São João e o Solstício de Verão | Textos

São João e o Solstício de Verão

Entrámos em Junho e com ele no solstício do Verão.

Salta-se a fogueira pelo São João, brinca-se com alcachofras e martelinhos, tréculas e zaquelitraques, canta-se e dança-se.

Pela calada da noite, invadem-se os quinteiros, assaltam-se as eiras e roubam-se vasos com plantas, carroças e carros de bois para seguidamente os levar para o centro da povoação.

São as festas são joaninas, assim designadas em virtude da Igreja Católica ter atribuído a esta data o nascimento de São João Baptista.

É uma reminiscência de antiquíssimos rituais pagãos relacionados com o Solstício de Verão e ainda com a adoração do fogo.

De resto, o fogo adquiriu desde sempre um carácter sagrado ao ponto de ter sido deificado.

No Porto e em Braga, as suas gentes vivem as festas são joaninas com particular intensidade.

O Barredo e a Ribeira no Porto enchem-se de povo e a alegria e animação dura até às tantas da madrugada.

Em Lisboa, as festas solsticiais abrangem todo o mês de Junho, associando São Pedro e Santo António aos festejos de São João.

 

O nascimento de Santo António em Lisboa deve ter contribuído para que os festejos lhe tenham sido dedicados, popularizado ao ponto de muitas pessoas pensarem erradamente ser ele o patrono desta cidade.

As fogueiras na chegada do Verão

Desde tempos remotos, o homem celebrava a chegada do Verão acendendo enormes fogueiras, cantando e dançando em seu redor.

É a chegada do lume novo, um rito cuja sacralidade original se foi perdendo e que chegou até nós, transmitido de geração em geração, assegurada pela própria tradição.
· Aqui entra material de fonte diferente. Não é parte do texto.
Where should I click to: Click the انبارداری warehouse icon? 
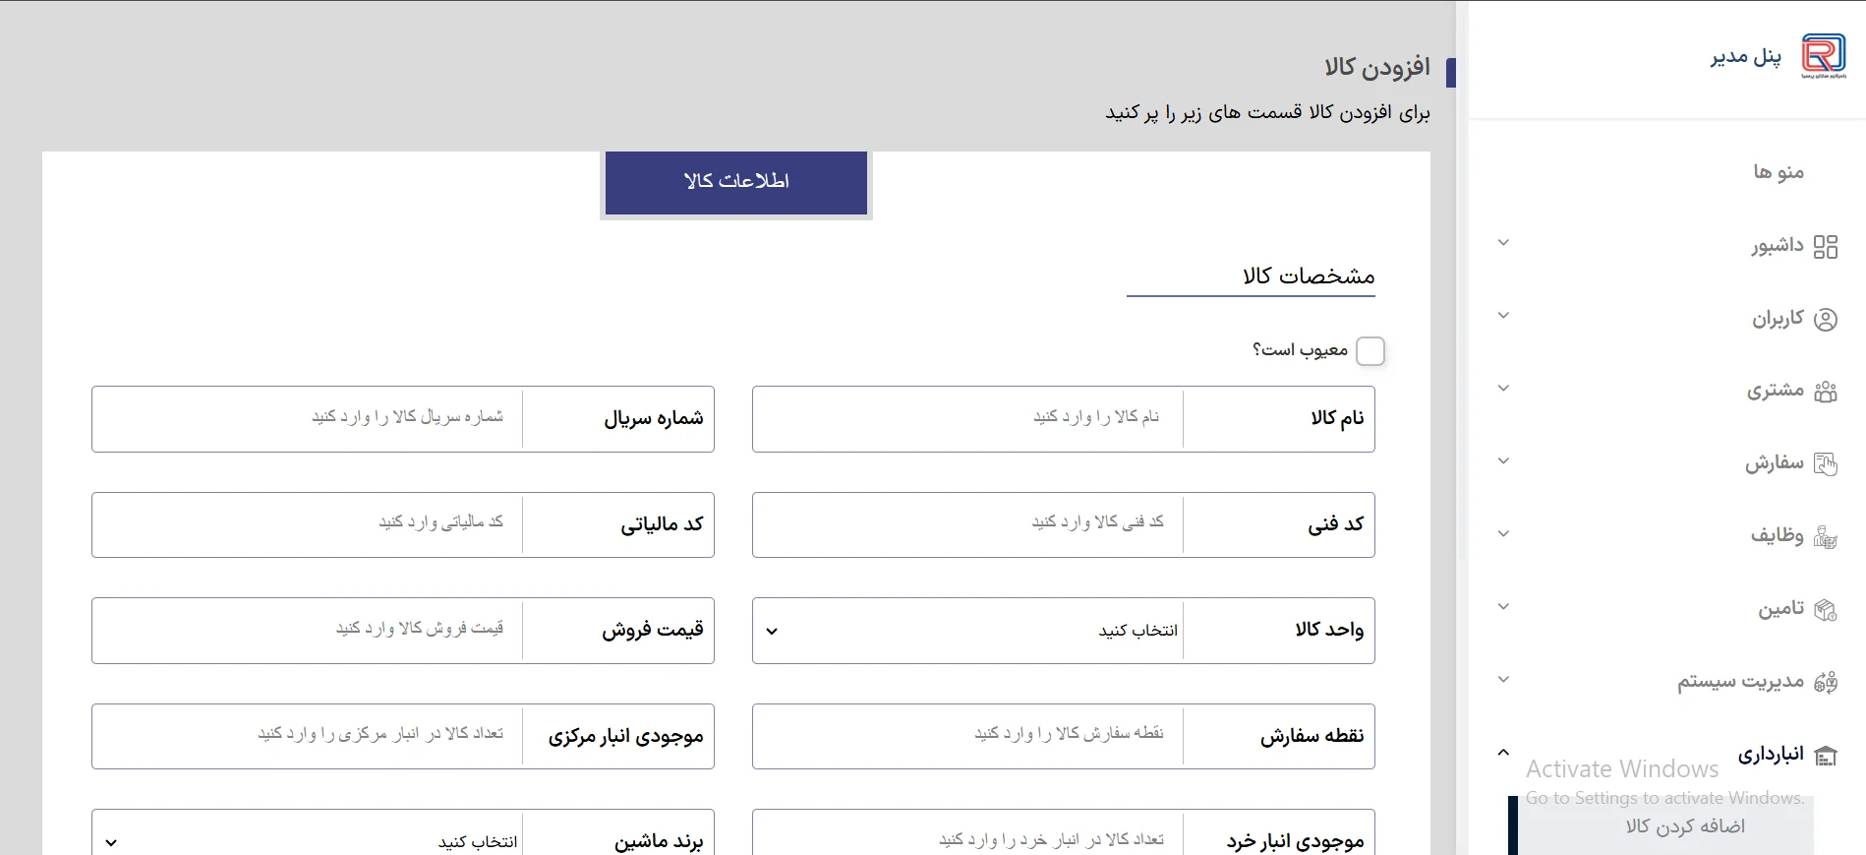click(x=1825, y=756)
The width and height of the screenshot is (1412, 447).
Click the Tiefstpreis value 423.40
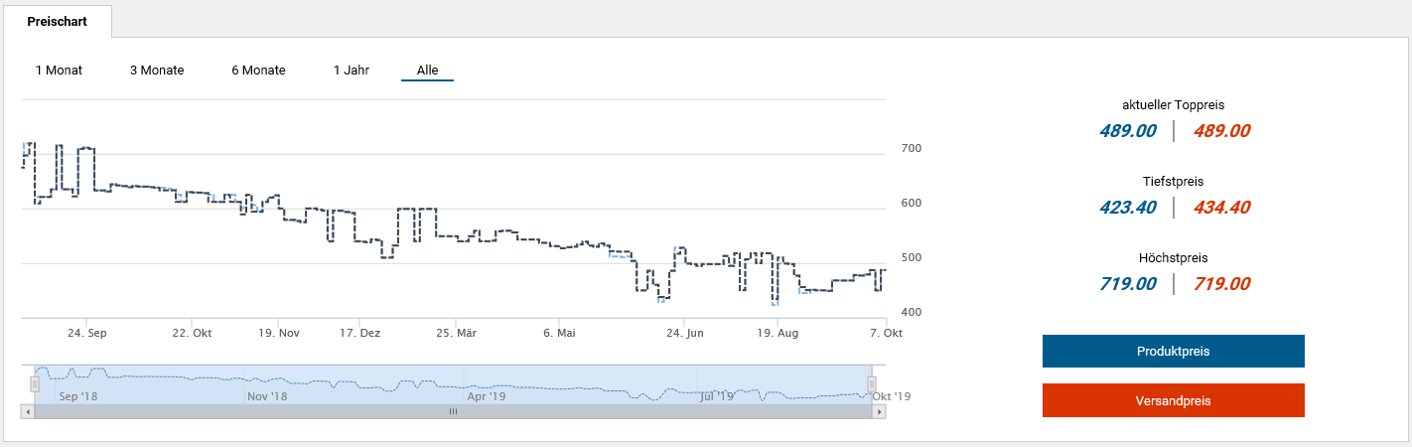coord(1127,208)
Entre os gregos e os romanos, competia às Vestais – sacerdotisas dos templos dedicados a Vesta – a tarefa de preservar aceso o fogo sagrado.
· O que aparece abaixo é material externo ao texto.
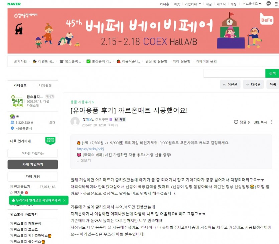
Task: Go to previous post with 이전글
Action: click(x=230, y=84)
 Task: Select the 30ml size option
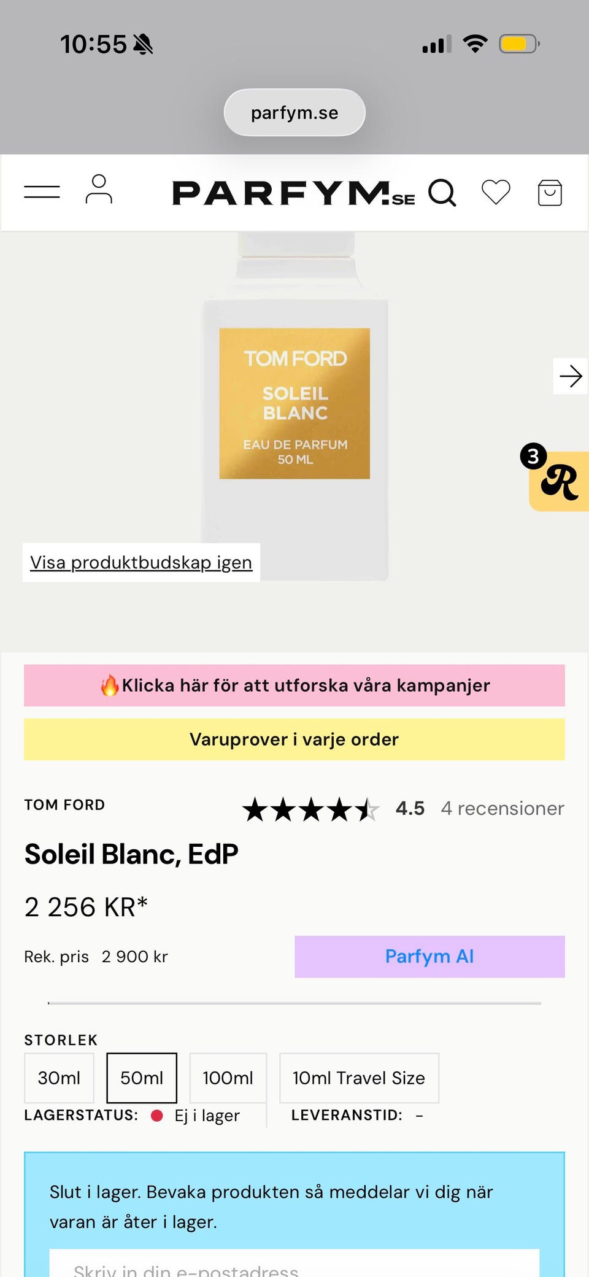click(x=59, y=1078)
Entre nós, persiste o costume de acender o lenho na noite de Natal ou na passagem do ano e o círio pela Páscoa.

Manda a tradição católica que, à beira da pia batismal, os padrinhos transportam a vela acesa quando o batizado não o pode fazer se ainda for demasiado jovem. Mas, fá-lo-á quando chegar a altura de confirmar o seu batismo cristão.

O fogo é luz e festa

É que o fogo é a luz que nos ilumina e mostra a Verdade e a Vida.

É ainda o fogo que nos aquece e afaga a nossa rude existência.

Ele é elemento purificador que constitui um dos quatro elementos – os outros são a Terra, o Ar e a Água.

Mas o fogo é também festa.

Desde a sua descoberta, o Homem aprendeu a produzi-lo e manipular ao ponto de conseguir iluminar os céus e a terra com uma verdadeira constelação de alegria, salpicando-o de lágrimas e girândolas de cores e formas variadas, compondo na abóboda celestial um autêntico hino ao Criador.

Afinal de contas, foi Ele quem, pela primeira vez, nos enviou o fogo sob a forma de um raio ou cuspiu das entranhas de um vulcão – eis o gesto primordial da criação que é ritualizado pelo homem desde os tempos em que Adão e Eva foram expulsos do paraíso por um anjo que empunhava uma espada de fogo.

Trabalhos agrícolas e festas populares

É tempo de proceder à ceifa do trigo, do centeio e da cevada, de sachar o milho, sulfatar a vinha e crestar o mel das colmeias.

Mas também é altura de festejar o São João e saltar a fogueira.

Desde o solstício de Verão até ao equinócio do Outono, altura em que decorrem as tradicionais Feiras Novas em Ponte de Lima que encerram o ciclo das romarias do Alto Minho, é tempo de festa, de estúrdia e de arraial.

E, a fazer jus à fama da pirotecnia, não há verdadeiramente festa sem o luminoso colorido do fogo-de-artifício e o estardalhaço dos foguetes.

O folclore do nosso povo conserva raízes que nos transportam à origem da própria civilização humana.